Wednesday, December 07, 2022

From Arab News:
UNESCO has included mansaf, the national dish of Jordan, on its list of intangible cultural heritage.

A file was submitted to the organization, “Mansaf in Jordan: A Ceremonial Feast and Its Social and Cultural Connotations,” in March 2021, in a bid to include the dish on the list, the Jordan News Agency reported.

Makram Qaisi, Jordan’s permanent representative to UNESCO, said that the addition was announced during the 17th session of the intergovernmental committee for the safeguarding of intangible cultural heritage, being held in Rabat, Morocco, from Nov. 27 to Dec. 3.
Jordanian media has been celebrating UNESCO's honoring of mansaf.

Arabic media, though, adds a little bit of color about the legendary origins of the dish. From Al Jazeera:
The history of Mansaf dates back more than 3,000 years, according to historians, when the Moabite king Mesha asked his people in the 19th century BC (sic)  to cook meat with milk, contrary to the Jews who forbid cooking meat with milk or milk, and so that he could distinguish the sons of his people for the Jews.
This is a whitewash of the real story, which I discussed in 2014 based on an article in Jordan's Ammon News:

According to the article, some historians say that the name of the dish comes from the root NSF which means "blowing up", "blasting", "destroying." A legend is told of an ancient "Arab" Moabite king from 885 BCE, Mesha, who asked that this dish be created as a way of expressing his animosity towards the Jews, whom he knew were planning to betray him.

Mansaf is made of lamb cooked in a yogurt-based sauce and is not kosher because of the Jewish prohibition of eating meat cooked in milk. Therefore, the article claims, the dish was originally created to insult Jews.
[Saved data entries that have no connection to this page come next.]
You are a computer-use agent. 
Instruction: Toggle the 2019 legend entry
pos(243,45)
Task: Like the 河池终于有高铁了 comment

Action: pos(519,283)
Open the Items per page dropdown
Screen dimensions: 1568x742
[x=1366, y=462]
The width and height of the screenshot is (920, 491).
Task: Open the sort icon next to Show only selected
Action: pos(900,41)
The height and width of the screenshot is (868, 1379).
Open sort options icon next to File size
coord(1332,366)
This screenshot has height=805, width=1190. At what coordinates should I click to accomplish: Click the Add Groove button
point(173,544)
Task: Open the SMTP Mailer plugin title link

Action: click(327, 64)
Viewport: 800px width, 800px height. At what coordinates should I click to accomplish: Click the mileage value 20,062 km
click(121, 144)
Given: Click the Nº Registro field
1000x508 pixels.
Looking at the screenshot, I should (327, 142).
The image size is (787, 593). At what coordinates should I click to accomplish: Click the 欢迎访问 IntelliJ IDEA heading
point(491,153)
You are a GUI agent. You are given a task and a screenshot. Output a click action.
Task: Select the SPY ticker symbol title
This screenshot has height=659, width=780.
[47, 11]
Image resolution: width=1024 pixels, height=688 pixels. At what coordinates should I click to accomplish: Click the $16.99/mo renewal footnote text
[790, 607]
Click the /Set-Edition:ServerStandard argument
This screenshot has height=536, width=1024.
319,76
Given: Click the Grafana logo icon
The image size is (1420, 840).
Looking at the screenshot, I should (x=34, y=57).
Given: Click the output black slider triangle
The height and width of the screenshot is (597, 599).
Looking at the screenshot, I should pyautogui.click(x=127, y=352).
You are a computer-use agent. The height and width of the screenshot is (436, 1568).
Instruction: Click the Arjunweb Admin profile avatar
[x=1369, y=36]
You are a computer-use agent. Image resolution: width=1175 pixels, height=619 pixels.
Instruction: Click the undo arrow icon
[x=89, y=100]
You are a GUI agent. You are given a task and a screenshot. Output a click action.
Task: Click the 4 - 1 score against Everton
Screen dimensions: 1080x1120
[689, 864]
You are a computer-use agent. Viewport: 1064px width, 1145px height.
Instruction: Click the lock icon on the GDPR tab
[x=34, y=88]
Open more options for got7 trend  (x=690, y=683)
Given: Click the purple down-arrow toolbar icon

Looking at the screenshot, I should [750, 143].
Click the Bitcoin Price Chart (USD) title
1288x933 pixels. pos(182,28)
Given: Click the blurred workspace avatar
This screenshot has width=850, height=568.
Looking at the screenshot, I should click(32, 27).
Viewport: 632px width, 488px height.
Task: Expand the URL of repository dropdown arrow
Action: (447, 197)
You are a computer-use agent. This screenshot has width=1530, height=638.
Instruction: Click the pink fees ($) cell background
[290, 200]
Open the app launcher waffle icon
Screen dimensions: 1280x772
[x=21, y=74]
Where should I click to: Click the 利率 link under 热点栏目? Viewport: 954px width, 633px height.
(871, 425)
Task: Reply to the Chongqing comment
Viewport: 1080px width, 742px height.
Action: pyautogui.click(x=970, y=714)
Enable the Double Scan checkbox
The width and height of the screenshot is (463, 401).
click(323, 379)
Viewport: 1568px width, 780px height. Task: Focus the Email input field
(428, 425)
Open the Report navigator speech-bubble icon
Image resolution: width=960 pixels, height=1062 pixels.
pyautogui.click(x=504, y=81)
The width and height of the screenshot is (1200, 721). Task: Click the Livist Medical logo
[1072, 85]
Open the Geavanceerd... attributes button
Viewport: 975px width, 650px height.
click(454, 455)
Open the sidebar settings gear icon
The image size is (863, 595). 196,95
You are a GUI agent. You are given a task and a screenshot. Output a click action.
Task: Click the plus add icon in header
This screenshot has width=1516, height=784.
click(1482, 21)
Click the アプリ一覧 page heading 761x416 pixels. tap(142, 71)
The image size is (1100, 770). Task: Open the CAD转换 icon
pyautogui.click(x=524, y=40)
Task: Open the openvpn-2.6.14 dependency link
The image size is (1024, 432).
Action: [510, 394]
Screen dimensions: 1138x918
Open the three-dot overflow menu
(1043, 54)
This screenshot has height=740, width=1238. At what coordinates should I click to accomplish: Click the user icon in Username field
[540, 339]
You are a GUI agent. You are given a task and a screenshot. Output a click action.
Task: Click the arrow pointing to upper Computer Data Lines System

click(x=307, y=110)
The article says that the king of Moab created the dish as a "declaration of his people's hostility to the Jews since 885 BC. " His people enthusiastically responded, "knowing that this is nothing but a declaration of hostility against the treacherous Jews."

The article ends saying, "Jordanians enjoyed this food and continued to cook it to this day with optimism about victory, and everyone who inhabited the land of Jordan took Mansaf as their favorite food, in which they obligated their guests, feasted on them, acknowledged them and determined to do so, declaring their enmity towards the Jews until the Day of Judgment.

One commenter said, "If this is true, then eating mansaf is a sort of jihad against the Jews."

The origin legend is nonsense, but that isn't the point. The national dish of Jordan is meant to symbolize hate for Jews - forever.

It is not at all possible that the Jordanians who submitted this dish to UNESCO didn't know this; in fact is is highly unlikely that UNESCO itself doesn't know this. There are scores of articles that emphasize that mansaf was meant to insult Jews. 

And they see nothing wrong with honoring a dish that is literally a symbol for everlasting hate for Jews.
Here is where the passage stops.